Do any LWers have any familiarity with speed reading and have any recommendations or cautions about it?

Comment author: OrphanWilde 08 August 2012 03:52:41PM 3 points [-]

I picked up one variant independently from reading Robert Jordan; I can only caution against it based on my experiences. I discovered after I started listening to audiobooks on long drives that I was missing large chunks of (only usually trivial) detail. It's taken several years to unlearn the habit.

Comment author: DaFranker 08 August 2012 06:40:40PM *  1 point [-]

Personal experience with speed reading "techniques" seems to indicate that their effectiveness largely depends on your skill, past experience, the topic you're reading about, how much you master the topic and how much of it you really need to understand / remember.

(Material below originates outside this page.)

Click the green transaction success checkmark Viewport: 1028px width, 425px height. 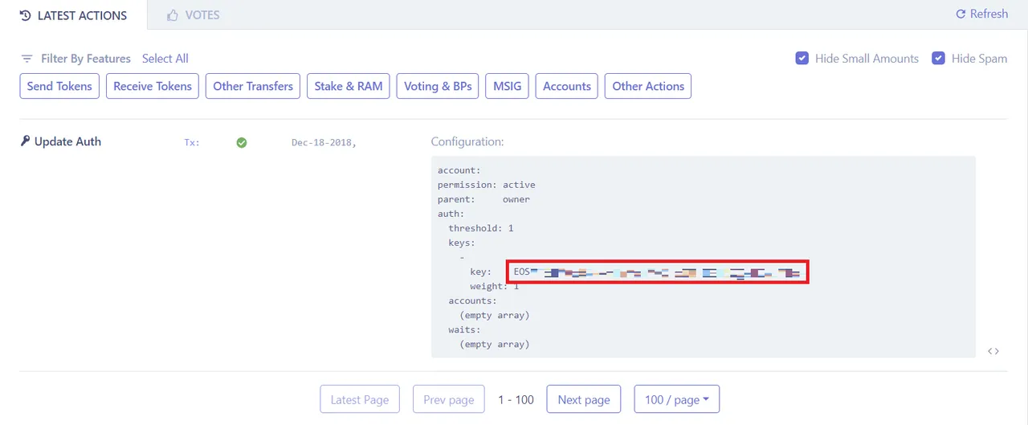(x=241, y=142)

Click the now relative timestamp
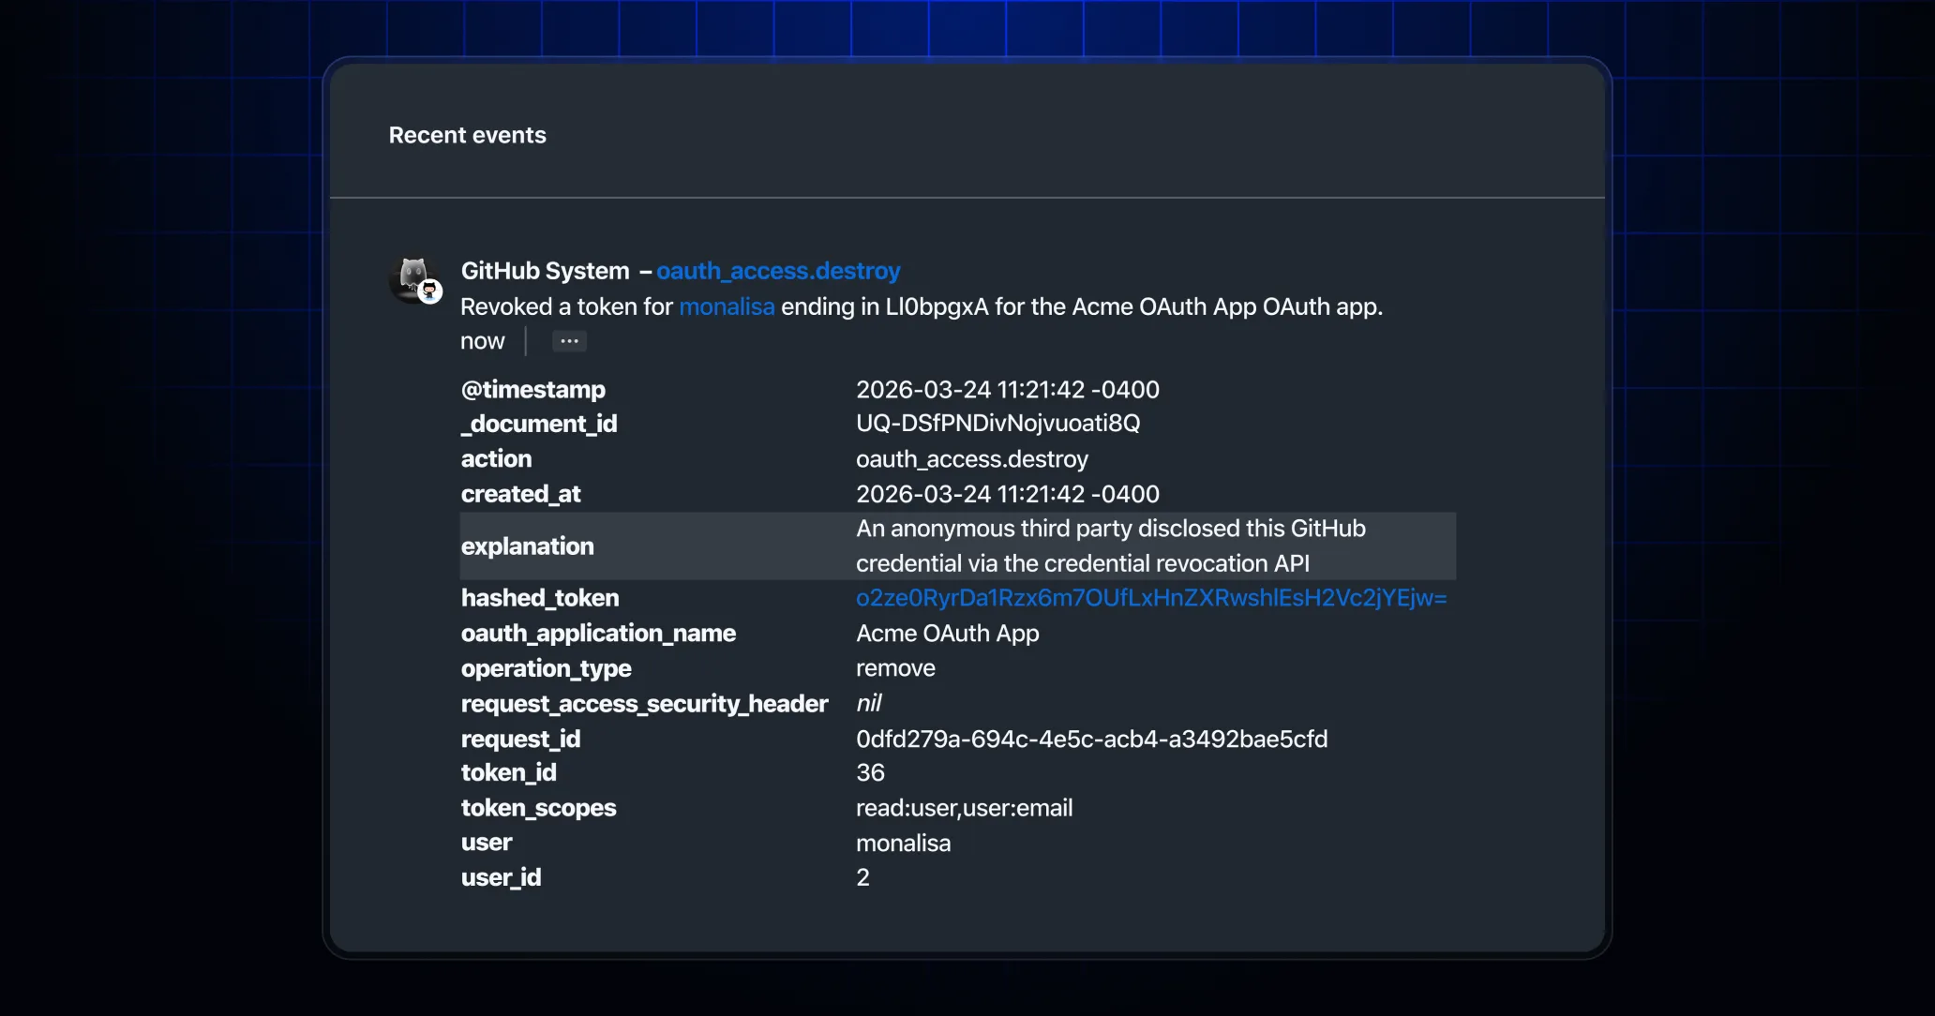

When I tried practical applications, what usually works the most is simple pattern-recognition of complete sentences as "single words", with the rest of your brain filtering through the less-useful words and adjectives and so on, which is extremely reliant on reading a lot of similar text. Then you can, in practice, eliminate most of most sentences, reading each sentence as a word and going through a paragraph like it was one sentence, relying heavily on intuitive/subconscious pattern-recognition and then flowing backwards to "fill in the blanks" of phrase complements, particular subjects, etc.

Basically, from my experience, speed reading is martial arts for reading. There's no secret technique, just lots of training and purging inefficiencies. You still won't be able to throw firetrucks at people with your pinkies. Big mathy essays about stuff you don't already master will still take just as long to read and understand as they did before - any gain from speed-reading mastery will be inferior to mastering the skill of quick-page-turning.

Comment author: Blackened 08 August 2012 03:44:44PM 0 points [-]

I've heard that it's often a fraud and that it usually comes at the cost of reduced reading comprehension. But I have no actual experience with it.